What’s YOUR Most Memorable Blog Post of 2013? ~ Gatherings from Ireland # 361

Blog posts are memorable for all sorts of reasons. For me, anyway there’s always there’s the rationale for writing; ease of writing, circumstances of writing, level of interest shown by readers, comments and where they lead ….. and a whole mixum-gatherum of other things.

Chatting by the Currachs Photo: Frank Tubridy
Chatting by the Currachs
Photo: Frank Tubridy

I was flicking through my archives for 2013 and was surprised at the one that hit me in the solar plexus. It reminded me of  wonderfully articulate man I interviewed as part of the research for my PhD thesis on the experiences of people with physical disabilities in Ireland back in the 1980s. He described a particular day as the day not-yachting and the post that is definitely my most memorable was written on the day not-going to New York. 

I was feeling very sorry for myself as I had been soooooooooooooo looking forward to going to the America to do a writing course but it all became impossible for a host of reasons.

I’ve built up a whole menu of things over the years that I do when the ‘poor me’ train starts to gather speed ~ swimming in the sea, walking, gardening, reading poetry, diving into books of  wit and humour, taking photographs and, of course, writing.

The weather that day wasn’t great or, at least, I was seeing dark skies; I was alone in the house and was generally mooching around. I can vividly remember pulling out boxes and boxes of my late father’s photographs  ( the thought of it alone makes me smile now!) and finding all sorts of  gems than transported me by currach out of my little Mount Misery. (There is such a place in Waterford City!).
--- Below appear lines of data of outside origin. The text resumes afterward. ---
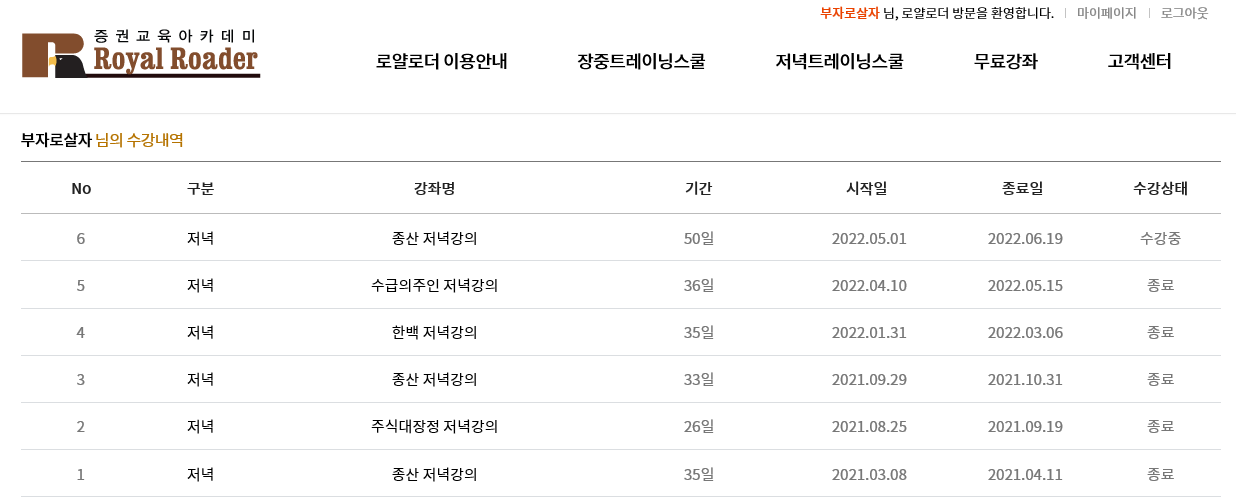
Task: Select 한백 저녁강의 course
Action: (x=435, y=332)
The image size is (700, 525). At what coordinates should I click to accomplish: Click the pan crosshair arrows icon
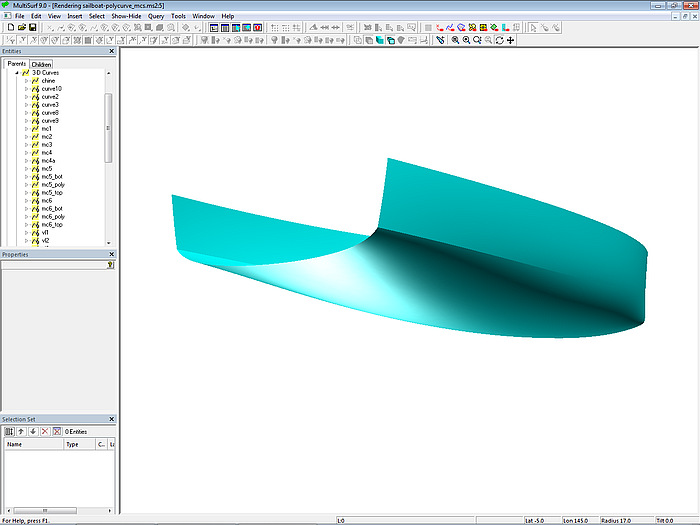tap(511, 40)
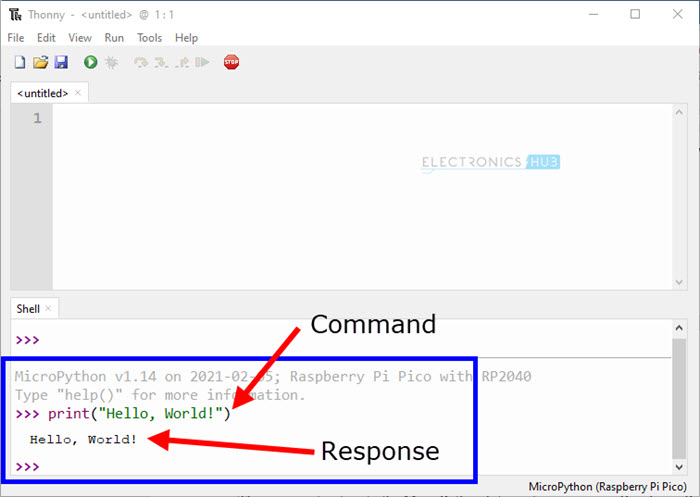Open the View menu

[80, 38]
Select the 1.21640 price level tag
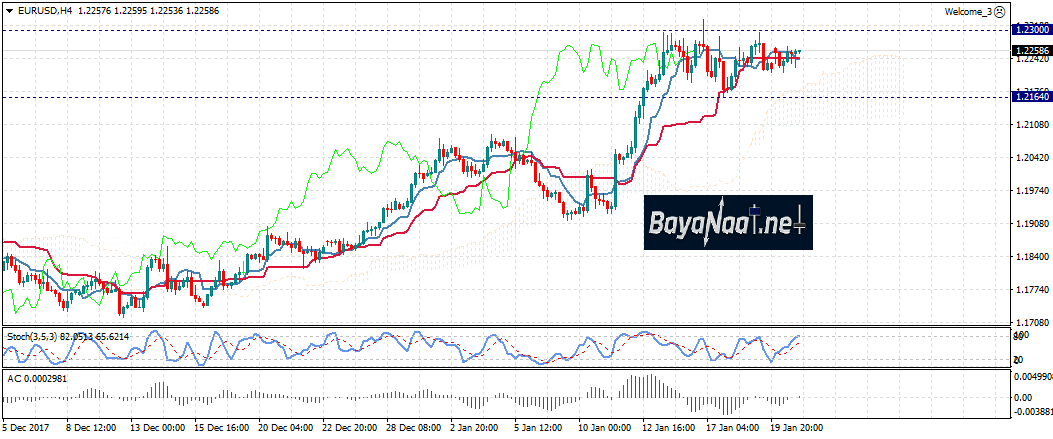Image resolution: width=1053 pixels, height=439 pixels. [1031, 96]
So here’s the link to the post, A Journey of a Different Kind,  that certainly wasn’t the most popular one I wrote this year but which drew some lovely responses for which I shall be forever grateful.


So what’s the blog post that YOU wrote in 2013 which is most memorable for you? And, of course, I’d love to know why it’s so memorable!

Author: socialbridge

I am a sociologist and writer from Ireland. I have worked as a social researcher for 30 years and have had a lifelong passion for writing. My main research interests relate to health care and sense of place.

9 thoughts on “What’s YOUR Most Memorable Blog Post of 2013? ~ Gatherings from Ireland # 361”

    1. Van, thanks for a great read. You are so right in what you say! There was one person in my tennis life who used to say to me ‘If you’re best isn’t good enough, you’ll have to do better,’ and it’s stuck with me since I was a kid. The concept of ‘doing your best’ is definitely all tied up with belief and confidence, isn’t it? And, I think it means a huge amount to have a teacher, like your son, who pushes the boundaries of what ‘best’ means in different contexts.

  1. This is one to fave and come back to each time a wallow a little too much in my own skin. I think you’ve given to me a new saying. I hope you do not mind if I use it myself some time? The day of not doing. I love it! ♡

    1. Oh you’re more than welcome to use it! I feel that it really belongs to the guy I interviewed. It sums up a huge amount and I tend to use it quite a lot all these years on.

  2. Roy, thanks for posting the links to both these posts. In ways, I’m very surprised that there was such a lack of response to the post about the Stardust fire. However, I think there is a distinct lack of concern in ‘blogland’ about social/political issues that aren’t highly personalised. This seems to me to be about the extremes people are being urged to go in terms of embracing ‘positivity.’ I suspect if you had written about the Stardust as a relative who had lost someone in the fire, it would have been taken up very differently.
    Were you surprised that the writing post attracted such interest compared to the Stardust?

    1. Yes I suppose the disparity is surprising – It’s an interesting (and probably accurate) observation by you as to why this might be. I’ve been blogging longer than most and I started by wanting to get stuff off my chest, not necessarily to have people read it. The Stardust thing is an example of (1) unthinkable suffering and (2) a blatant manipulation of the facts to leave those responsible not only waltzing free but compensated for their inconvenience. I guess I’ll bring this up once more in February.

        1. Since I started writing books I’ve made more of an effort to speak to, and interact with, other like-minded bloggers. It’s been a great experience and very educating.
          Way back in 2002 or something I was simply commentating on the local athletics scene, mainly for my own interest.